━━ Records for processing

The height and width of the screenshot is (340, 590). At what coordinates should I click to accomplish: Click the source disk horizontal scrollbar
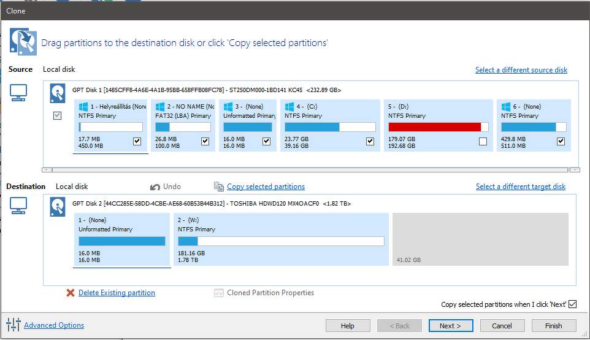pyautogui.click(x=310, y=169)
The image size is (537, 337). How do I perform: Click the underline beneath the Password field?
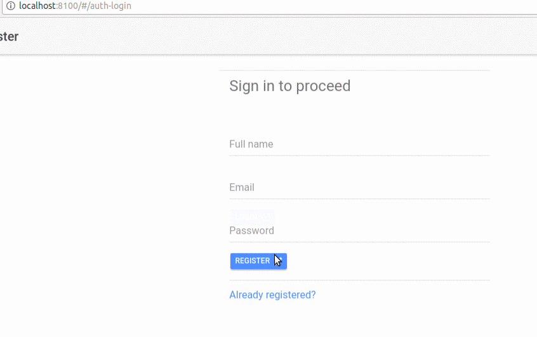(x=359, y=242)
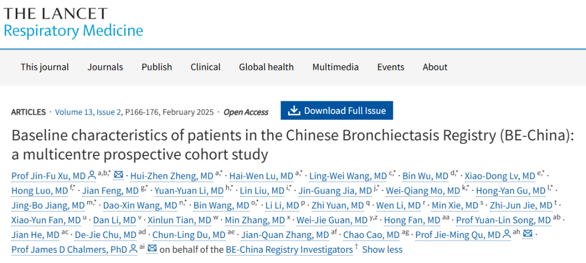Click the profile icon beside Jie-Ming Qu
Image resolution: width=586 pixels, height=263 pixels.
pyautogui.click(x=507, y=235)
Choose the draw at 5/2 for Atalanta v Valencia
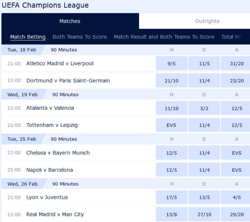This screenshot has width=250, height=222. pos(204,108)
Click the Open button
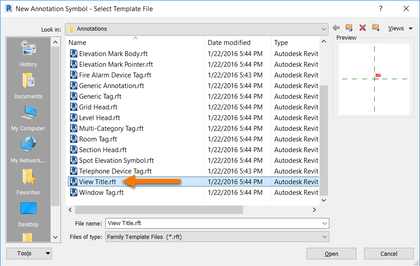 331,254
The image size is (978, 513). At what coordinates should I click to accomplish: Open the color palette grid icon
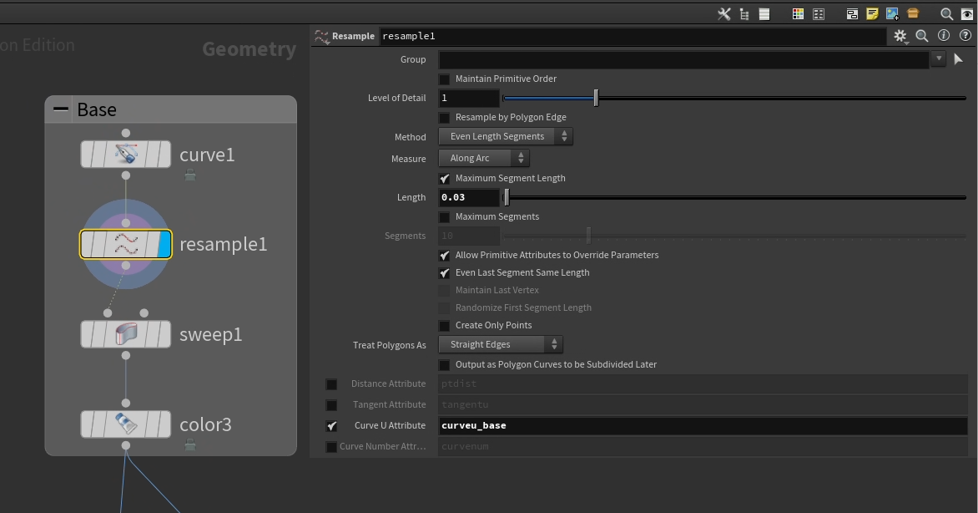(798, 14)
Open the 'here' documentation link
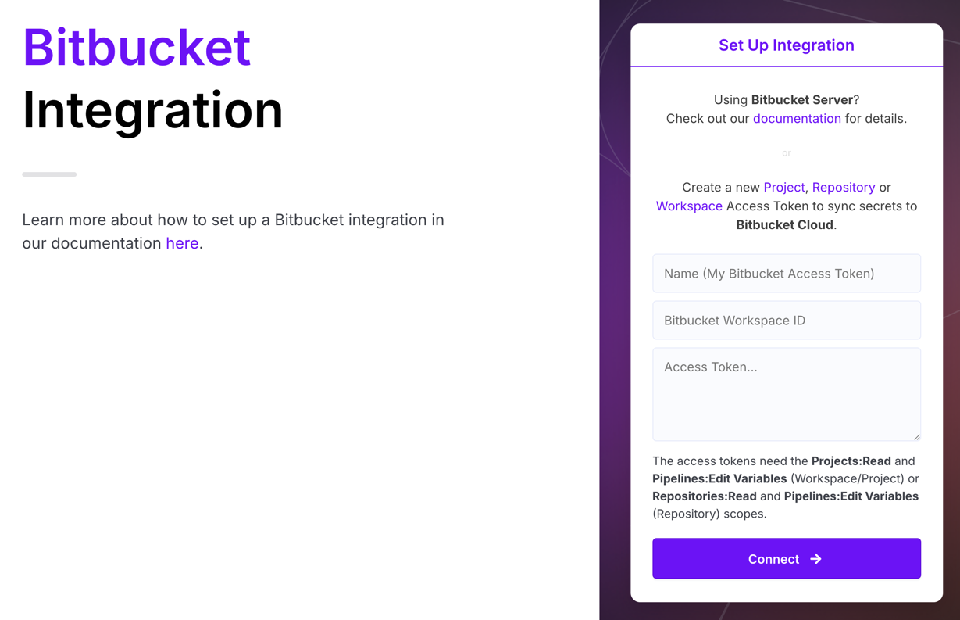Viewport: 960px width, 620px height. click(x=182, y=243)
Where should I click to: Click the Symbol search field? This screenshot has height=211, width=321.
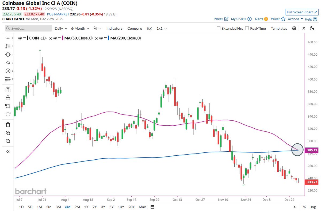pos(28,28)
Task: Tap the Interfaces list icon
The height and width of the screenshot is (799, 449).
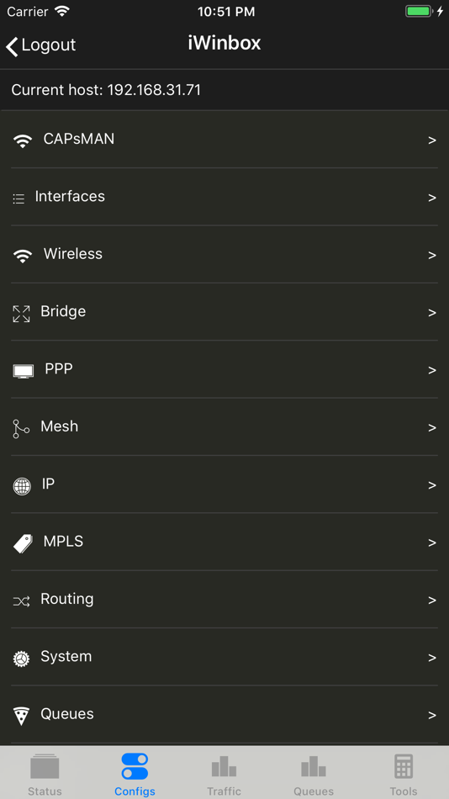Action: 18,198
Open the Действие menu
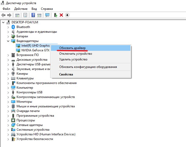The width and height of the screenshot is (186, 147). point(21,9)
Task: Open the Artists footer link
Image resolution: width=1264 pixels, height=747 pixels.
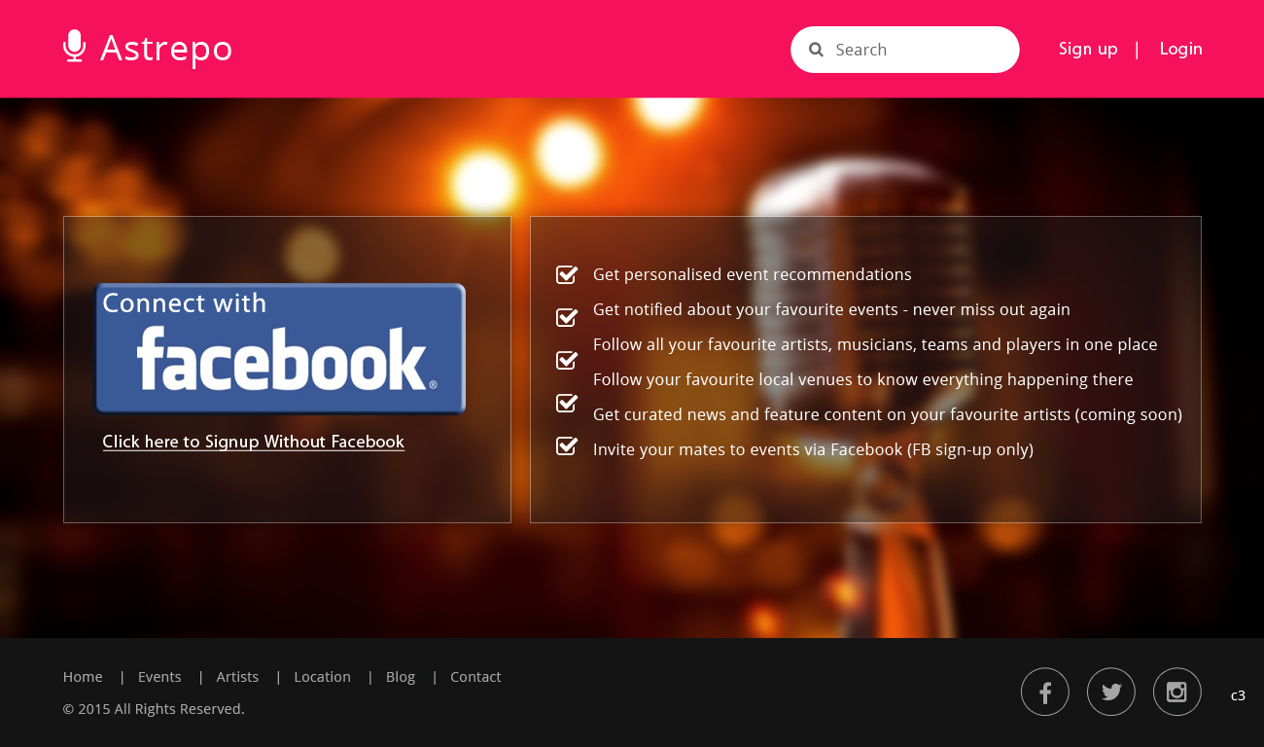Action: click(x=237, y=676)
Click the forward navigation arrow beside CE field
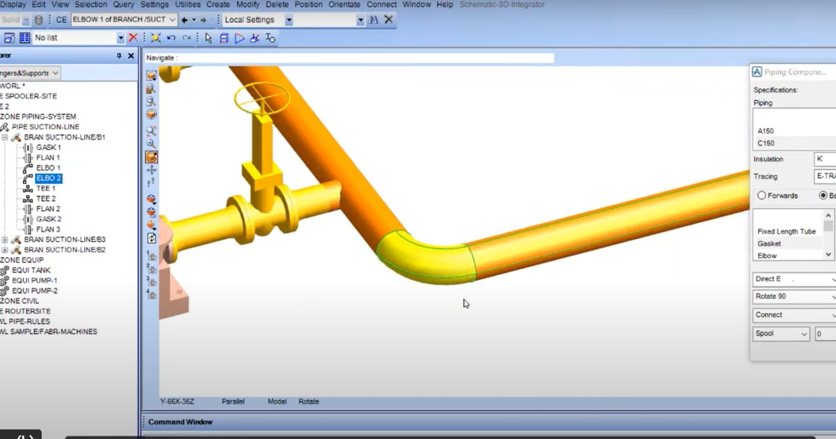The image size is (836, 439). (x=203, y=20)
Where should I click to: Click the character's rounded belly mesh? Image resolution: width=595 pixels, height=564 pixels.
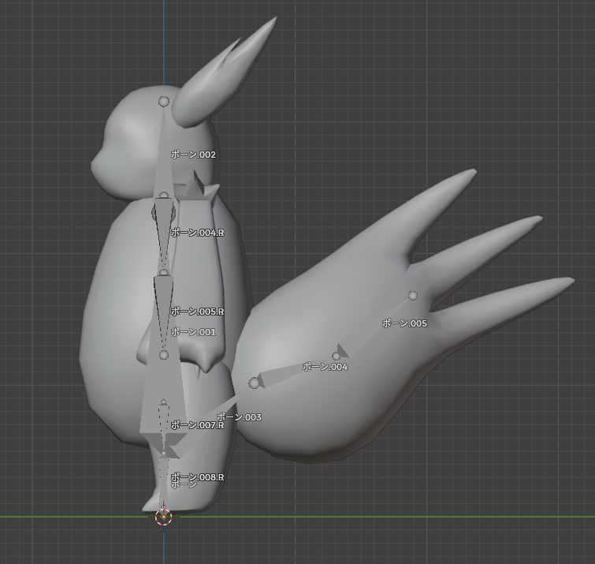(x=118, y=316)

━━━━

● **Exercise directions**: Each entry must be reproduced word for word, and any image among them left out.

● **The answer**:
The height and width of the screenshot is (340, 590). At what coordinates should I click to accomplish: Click the source disk horizontal scrollbar
pyautogui.click(x=310, y=169)
The image size is (537, 337). How do I perform: Click the underline beneath the Password field?
(x=359, y=242)
Click the profile icon beside Jie-Ming Qu
Image resolution: width=586 pixels, height=263 pixels.
pyautogui.click(x=507, y=235)
Choose the draw at 5/2 for Atalanta v Valencia
This screenshot has width=250, height=222. pos(204,108)
Click the Open button
 331,254
The image size is (978, 513). At what coordinates should I click to accomplish: Open the color palette grid icon
(798, 14)
Open the 'here' documentation link
Viewport: 960px width, 620px height. click(x=182, y=243)
Where should I click to: Click the Symbol search field? This screenshot has height=211, width=321.
pos(28,28)
Task: Tap the Interfaces list icon
The height and width of the screenshot is (799, 449).
Action: 18,198
Open the Действие menu
The width and height of the screenshot is (186, 147). point(21,9)
Task: Open the Artists footer link
Image resolution: width=1264 pixels, height=747 pixels.
Action: click(x=237, y=676)
Click the forward navigation arrow beside CE field
The image size is (836, 439). (x=203, y=20)
Where should I click to: Click the character's rounded belly mesh? Image resolution: width=595 pixels, height=564 pixels.
(x=118, y=316)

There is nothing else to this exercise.